*YOUR GOAL*
Render the listing, beginning at the line with "581x321 pixels." and continuing through the line with "Viewport: 347px width, 462px", as a JSON list of strings, one per line, leaving out blank lines.
=== DATASET EXTRACT ===
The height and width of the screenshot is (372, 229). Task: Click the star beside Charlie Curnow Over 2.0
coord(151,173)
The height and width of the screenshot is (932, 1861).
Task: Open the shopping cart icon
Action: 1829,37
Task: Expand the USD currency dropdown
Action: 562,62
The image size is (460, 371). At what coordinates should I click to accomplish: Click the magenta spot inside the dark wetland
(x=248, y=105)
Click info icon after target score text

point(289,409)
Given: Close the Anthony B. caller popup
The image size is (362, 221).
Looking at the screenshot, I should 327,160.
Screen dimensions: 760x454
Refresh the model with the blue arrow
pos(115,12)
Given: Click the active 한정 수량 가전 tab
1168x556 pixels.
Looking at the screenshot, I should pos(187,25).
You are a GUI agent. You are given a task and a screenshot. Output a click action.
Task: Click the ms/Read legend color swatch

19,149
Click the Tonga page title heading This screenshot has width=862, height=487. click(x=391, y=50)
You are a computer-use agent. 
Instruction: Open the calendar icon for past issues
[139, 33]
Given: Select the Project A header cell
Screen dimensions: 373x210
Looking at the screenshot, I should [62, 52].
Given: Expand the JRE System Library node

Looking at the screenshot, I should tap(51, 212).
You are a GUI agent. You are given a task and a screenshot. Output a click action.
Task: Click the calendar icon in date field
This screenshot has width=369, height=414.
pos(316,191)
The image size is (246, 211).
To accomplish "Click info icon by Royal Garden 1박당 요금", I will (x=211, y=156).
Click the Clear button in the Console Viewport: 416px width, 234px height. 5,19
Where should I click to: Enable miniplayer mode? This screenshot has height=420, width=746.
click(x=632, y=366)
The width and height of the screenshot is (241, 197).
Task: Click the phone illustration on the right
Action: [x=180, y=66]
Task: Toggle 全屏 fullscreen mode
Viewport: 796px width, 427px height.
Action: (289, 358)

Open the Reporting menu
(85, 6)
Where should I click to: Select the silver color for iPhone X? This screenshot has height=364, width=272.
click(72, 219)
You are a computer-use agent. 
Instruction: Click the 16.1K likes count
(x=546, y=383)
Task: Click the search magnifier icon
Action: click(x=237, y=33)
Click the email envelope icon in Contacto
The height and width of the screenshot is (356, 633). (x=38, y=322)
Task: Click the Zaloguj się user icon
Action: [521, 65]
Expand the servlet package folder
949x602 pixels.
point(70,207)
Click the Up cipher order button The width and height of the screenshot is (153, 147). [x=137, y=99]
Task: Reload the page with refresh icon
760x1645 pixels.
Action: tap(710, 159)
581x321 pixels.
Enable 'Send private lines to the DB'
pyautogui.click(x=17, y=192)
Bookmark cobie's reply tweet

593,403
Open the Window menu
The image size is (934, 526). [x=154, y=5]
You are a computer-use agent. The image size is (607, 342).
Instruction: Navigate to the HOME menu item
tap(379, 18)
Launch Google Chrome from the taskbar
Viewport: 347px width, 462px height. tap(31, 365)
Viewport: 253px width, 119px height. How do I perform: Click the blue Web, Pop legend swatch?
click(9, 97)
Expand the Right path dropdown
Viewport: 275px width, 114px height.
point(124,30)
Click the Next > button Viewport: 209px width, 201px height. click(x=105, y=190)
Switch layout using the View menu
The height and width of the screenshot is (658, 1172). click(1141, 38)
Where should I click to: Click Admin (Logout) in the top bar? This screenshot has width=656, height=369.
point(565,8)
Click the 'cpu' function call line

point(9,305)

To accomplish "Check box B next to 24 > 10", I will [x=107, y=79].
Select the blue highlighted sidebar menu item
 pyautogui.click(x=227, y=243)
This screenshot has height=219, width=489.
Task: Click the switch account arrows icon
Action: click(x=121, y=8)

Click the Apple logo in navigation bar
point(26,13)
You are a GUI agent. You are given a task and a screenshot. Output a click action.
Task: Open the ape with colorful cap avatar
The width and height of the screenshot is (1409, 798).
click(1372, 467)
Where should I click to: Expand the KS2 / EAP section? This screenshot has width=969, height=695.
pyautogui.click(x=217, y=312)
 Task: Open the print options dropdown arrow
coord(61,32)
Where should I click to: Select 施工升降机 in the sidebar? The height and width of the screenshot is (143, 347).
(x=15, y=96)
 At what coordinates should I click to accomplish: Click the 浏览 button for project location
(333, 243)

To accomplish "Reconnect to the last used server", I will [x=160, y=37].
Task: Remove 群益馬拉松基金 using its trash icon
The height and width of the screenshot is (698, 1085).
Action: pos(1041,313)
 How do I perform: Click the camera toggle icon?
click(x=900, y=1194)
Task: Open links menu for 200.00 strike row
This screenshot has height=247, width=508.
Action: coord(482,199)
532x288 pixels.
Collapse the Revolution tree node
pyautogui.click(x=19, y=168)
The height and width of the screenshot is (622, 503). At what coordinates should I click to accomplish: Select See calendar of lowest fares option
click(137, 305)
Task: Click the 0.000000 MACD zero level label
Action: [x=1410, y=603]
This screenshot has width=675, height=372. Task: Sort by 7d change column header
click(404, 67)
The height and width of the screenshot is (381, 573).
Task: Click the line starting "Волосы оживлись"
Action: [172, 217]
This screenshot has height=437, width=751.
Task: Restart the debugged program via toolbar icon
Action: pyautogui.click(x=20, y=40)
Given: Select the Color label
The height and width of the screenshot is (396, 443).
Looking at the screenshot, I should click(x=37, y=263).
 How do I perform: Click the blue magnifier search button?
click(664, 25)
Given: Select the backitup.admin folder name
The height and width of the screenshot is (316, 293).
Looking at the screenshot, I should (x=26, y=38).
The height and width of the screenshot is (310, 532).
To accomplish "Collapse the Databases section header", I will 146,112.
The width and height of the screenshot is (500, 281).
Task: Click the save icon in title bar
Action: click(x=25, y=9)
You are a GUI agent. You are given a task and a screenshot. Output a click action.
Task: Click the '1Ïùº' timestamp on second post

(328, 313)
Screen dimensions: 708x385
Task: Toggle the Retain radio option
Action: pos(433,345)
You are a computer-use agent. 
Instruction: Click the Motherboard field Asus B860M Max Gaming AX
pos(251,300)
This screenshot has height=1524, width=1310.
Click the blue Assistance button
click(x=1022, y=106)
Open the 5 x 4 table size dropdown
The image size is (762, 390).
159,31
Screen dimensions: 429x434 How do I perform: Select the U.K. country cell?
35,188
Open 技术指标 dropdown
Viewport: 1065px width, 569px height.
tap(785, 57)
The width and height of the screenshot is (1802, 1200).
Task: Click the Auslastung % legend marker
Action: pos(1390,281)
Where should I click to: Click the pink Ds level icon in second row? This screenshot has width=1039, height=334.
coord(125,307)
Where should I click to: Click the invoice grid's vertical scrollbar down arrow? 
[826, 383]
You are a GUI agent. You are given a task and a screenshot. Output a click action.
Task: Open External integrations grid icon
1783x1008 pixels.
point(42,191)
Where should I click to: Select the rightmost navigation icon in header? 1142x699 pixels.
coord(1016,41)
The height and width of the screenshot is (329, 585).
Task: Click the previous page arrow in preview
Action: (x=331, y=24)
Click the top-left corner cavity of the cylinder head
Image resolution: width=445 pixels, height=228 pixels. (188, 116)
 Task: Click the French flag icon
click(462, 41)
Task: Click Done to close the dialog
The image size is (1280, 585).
===
*WORKED SOLUTION*
[
  "581x321 pixels.",
  "Enable 'Send private lines to the DB'",
  "pyautogui.click(x=17, y=192)",
  "Bookmark cobie's reply tweet",
  "593,403",
  "Open the Window menu",
  "The image size is (934, 526). [x=154, y=5]",
  "You are a computer-use agent. The image size is (607, 342).",
  "Instruction: Navigate to the HOME menu item",
  "tap(379, 18)",
  "Launch Google Chrome from the taskbar",
  "Viewport: 347px width, 462px height. tap(31, 365)"
]